**AVAILABLE DATA:**
========================

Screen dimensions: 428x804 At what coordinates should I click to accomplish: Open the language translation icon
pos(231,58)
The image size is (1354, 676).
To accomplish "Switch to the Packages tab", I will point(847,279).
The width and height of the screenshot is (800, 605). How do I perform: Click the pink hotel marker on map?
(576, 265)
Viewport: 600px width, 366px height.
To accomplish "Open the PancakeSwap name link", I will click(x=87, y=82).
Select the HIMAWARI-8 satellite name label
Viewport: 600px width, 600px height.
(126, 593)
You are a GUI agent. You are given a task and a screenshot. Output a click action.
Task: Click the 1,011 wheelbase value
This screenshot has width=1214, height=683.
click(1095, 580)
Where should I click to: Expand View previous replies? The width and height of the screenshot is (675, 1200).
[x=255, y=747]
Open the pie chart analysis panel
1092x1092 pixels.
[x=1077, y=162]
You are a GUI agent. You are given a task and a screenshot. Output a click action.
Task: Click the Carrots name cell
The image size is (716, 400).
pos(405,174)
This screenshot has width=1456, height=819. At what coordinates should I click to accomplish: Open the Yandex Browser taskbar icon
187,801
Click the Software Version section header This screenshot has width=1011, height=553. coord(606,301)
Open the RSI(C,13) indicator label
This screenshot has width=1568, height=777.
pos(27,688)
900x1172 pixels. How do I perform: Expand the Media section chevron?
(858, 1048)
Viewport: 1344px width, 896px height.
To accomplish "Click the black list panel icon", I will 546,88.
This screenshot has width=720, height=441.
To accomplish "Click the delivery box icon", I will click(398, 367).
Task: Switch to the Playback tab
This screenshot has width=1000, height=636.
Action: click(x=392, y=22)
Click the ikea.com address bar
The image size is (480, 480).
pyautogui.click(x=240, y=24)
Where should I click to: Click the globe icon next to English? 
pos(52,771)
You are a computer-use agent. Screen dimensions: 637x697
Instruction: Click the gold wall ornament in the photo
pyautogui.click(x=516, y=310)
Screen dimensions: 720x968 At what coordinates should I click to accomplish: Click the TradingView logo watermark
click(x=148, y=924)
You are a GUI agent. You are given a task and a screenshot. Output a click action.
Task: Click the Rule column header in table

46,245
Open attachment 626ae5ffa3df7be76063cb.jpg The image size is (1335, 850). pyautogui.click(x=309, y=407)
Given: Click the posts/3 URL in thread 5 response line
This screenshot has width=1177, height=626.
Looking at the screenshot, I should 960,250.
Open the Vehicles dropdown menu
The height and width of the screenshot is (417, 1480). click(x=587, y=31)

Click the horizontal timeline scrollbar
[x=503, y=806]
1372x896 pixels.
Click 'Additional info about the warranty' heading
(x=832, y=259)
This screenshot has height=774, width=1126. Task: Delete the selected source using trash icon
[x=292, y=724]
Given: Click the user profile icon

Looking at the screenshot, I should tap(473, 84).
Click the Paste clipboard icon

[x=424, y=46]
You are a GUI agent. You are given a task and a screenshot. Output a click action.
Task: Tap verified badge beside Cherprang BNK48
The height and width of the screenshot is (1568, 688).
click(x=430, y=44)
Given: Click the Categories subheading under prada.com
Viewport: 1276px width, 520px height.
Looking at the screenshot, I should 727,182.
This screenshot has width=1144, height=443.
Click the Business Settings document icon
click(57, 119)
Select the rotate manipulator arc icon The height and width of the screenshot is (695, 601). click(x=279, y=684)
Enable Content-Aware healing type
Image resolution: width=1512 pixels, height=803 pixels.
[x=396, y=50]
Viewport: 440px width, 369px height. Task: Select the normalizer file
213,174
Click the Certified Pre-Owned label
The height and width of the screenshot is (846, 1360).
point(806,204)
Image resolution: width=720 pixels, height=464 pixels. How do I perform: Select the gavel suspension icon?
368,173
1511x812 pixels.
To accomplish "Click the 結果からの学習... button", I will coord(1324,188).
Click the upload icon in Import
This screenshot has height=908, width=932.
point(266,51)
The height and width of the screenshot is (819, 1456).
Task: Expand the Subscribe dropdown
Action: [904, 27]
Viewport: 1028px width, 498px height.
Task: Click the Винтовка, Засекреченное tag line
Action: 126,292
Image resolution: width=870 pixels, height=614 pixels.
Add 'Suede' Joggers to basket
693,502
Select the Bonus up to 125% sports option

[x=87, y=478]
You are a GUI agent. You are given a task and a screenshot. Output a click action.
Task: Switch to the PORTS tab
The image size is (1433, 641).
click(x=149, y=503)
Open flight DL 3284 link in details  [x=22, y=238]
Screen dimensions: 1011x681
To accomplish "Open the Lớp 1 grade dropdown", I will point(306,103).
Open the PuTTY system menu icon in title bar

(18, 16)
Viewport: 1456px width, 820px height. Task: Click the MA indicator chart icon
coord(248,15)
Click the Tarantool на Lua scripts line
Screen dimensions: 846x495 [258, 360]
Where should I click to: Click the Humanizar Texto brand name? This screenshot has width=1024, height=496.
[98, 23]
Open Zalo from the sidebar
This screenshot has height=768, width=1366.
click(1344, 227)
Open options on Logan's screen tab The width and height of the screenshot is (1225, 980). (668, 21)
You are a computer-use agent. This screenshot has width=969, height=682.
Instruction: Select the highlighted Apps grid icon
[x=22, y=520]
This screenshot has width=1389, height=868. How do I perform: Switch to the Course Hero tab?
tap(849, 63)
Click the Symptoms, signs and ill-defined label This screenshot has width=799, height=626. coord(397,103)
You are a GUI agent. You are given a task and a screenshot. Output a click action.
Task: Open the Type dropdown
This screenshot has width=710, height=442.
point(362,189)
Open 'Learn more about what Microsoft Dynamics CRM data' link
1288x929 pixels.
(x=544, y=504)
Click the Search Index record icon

========================

**TASK DESCRIPTION:** Some lines contain the word "panel". Pull each one out of the listing.

**FINAL ANSWER:**
Open the pie chart analysis panel
To accomplish "Click the black list panel icon", I will 546,88.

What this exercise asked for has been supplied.